Eli: Tell me about the people you work with, in a general sense.
Anne: I work in the Central Nursing Office at the Native Hospital in Anchorage. We are all nurses or nurses aides and work as a team usually. Most of us try to emotionally support each other. We are currently suffering from a collective tragedy. Management has decreed that our department is too expensive and we are all being transferred somewhere else. Needless to say many of us are quite morose. We provide support to the nurses on patient care units. Now we will not be able to do that. Ultimately patient care will suffer.
My immediate boss said, “It’s like finding out your parents are getting divorced when you didn’t even know they were fighting.” We’ve been having group hugs and group weeping sessions and some of us are hopeful about what the future will bring. I’ve worked in other places that were not able to emotionally support each other the way we have here. I will sorely miss coming to work in this department. I work with wonderful nurses and will remain friends with most of them.

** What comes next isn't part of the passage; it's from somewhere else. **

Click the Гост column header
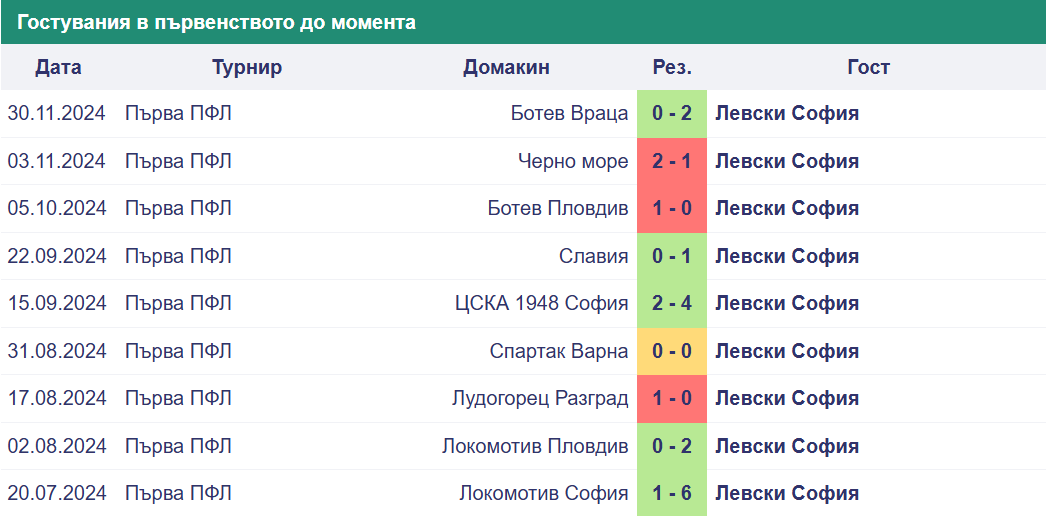The height and width of the screenshot is (516, 1046). [869, 67]
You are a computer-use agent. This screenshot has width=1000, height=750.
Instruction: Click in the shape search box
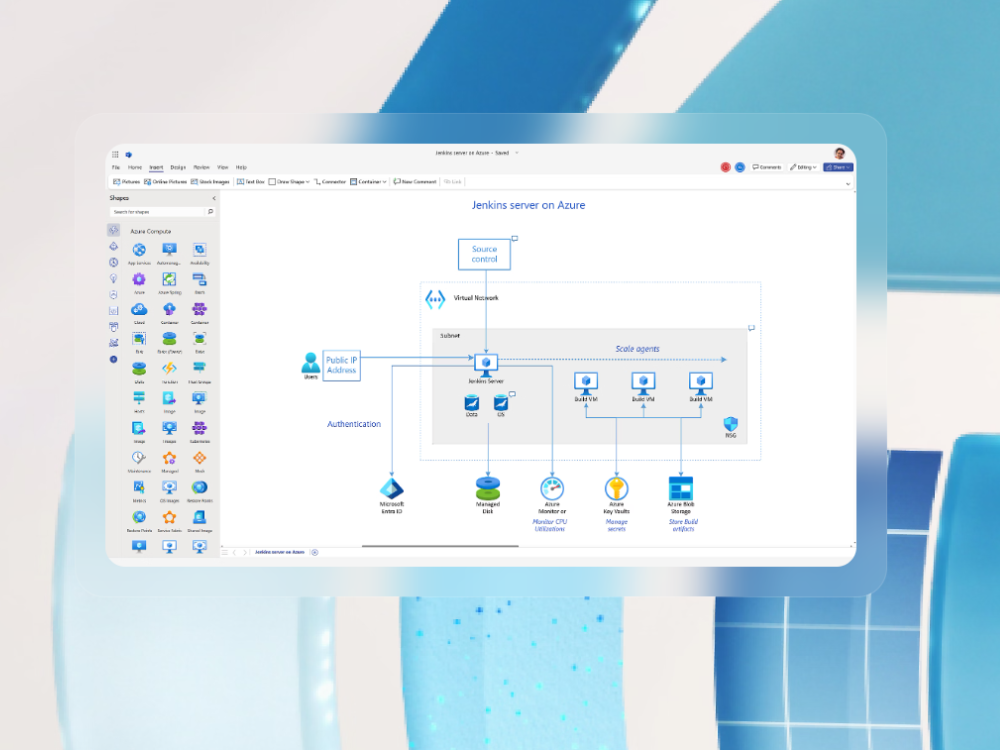160,212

Eli: I’m so sorry to hear that, Anne! In your career, how have you bounced back from changes similar to this?
Anne: Fortunately I’ve been through these scenarios before. I have to remember that ” this too shall pass” and I cannot take it personally. And I live a blessed life. Whatever happens to me, results in positive and wonderful improvements in my life.
Eli: What advice would you give young women just starting out, about where life can take you?
Anne: Be very careful about anything you post on social media. Expect to adjust the expectations of your career to the reality of the job you are hired to perform. Seek out, positive role models. Try to stay in your first job for at least one year but preferably for three years. Do not compromise your moral values. If you are expected to do something that you know is illegal or immoral you need to resign from that position. Do not burn bridges when resigning from a job.
Do your very best to act courteously and respectfully to everyone around you. Be kind to people whenever possible, especially the “invisible people” such as housekeepers, janitors, cooks, waitresses, etc. Start every day with pleasant thoughts about yourself and the world you live in. Life is Good.